The hierarchical information structure that we consider is defined in the grammar below. It contains only a limited number of basic properties and must be extended with information along the lines of some musical ontology, see  [AI].

feature grammar



  
  detector song; ## to get the filename
  detector lyrics; ## extracts lyrics
  detector melody; ## extracts melody
  detector check;  ## to walk the tree
  
  atom str name;
  atom str text;
  atom str note;  
  
  midi: song;
  
  song: file lyrics melody check;
  
  file: name;
  
  lyrics: text*;
  melody: note*;
The start symbol is a song. The detector that is associated with song reads in a MIDI file. The musical information contained in the MIDI file is then stored as a collection of Prolog facts. This translation is very direct.

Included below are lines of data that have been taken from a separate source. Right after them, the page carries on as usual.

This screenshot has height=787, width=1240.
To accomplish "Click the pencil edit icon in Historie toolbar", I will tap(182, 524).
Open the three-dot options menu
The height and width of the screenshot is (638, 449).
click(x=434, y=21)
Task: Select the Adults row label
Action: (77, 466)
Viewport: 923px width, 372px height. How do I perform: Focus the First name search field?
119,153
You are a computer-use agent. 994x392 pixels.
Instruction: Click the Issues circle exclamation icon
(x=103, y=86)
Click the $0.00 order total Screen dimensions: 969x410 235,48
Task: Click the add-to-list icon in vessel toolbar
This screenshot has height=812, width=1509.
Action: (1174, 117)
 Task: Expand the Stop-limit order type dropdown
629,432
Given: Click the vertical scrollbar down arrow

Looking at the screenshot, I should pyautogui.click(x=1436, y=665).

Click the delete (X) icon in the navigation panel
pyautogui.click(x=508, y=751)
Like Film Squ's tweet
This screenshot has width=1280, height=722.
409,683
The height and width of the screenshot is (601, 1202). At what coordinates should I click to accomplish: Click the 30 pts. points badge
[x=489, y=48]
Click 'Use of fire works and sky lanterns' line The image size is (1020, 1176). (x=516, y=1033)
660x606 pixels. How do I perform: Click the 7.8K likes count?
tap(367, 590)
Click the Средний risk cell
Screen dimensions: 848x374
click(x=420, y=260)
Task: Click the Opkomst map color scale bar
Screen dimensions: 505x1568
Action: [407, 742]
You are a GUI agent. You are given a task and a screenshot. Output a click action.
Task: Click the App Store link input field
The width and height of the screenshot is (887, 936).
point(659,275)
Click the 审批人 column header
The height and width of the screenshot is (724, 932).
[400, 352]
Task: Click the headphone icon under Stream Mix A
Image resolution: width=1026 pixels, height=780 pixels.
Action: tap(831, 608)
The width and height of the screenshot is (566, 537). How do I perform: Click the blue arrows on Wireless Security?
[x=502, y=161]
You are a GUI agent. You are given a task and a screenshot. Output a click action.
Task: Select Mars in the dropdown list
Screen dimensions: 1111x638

In effect the MIDI file header information is stored, and events are recorded as facts, as illustrated below for a note_on and note_off event. 


  event('twinkle',2,time=384, note_on:[chan=2,pitch=72,vol=111]).
  event('twinkle',2,time=768, note_off:[chan=2,pitch=72,vol=100]).
After translating the MIDI file into a Prolog format, the other detectors will be invoked, that is the composer, lyrics and melody detector, to extract the information related to these properties.

To extract relevant fragments of the melody we use the melody detector, of which a partial listing is given below.

melody detector



  int melodyDetector(tree *pt, list *tks ){
  char buf[1024]; char* _result;
  void* q = _query;
  int idq = 0; 
  
    idq = query_eval(q,"X:melody(X)");
    while ((_result = query_result(q,idq)) ) {
           putAtom(tks,"note",_result);
           }
    return SUCCESS;
  }
The embedded logic component is given the query X:melody(X), which results in the notes that constitute the (relevant fragment of the) melody. These notes are then added to the tokenstream. A similar detector is available for the lyrics.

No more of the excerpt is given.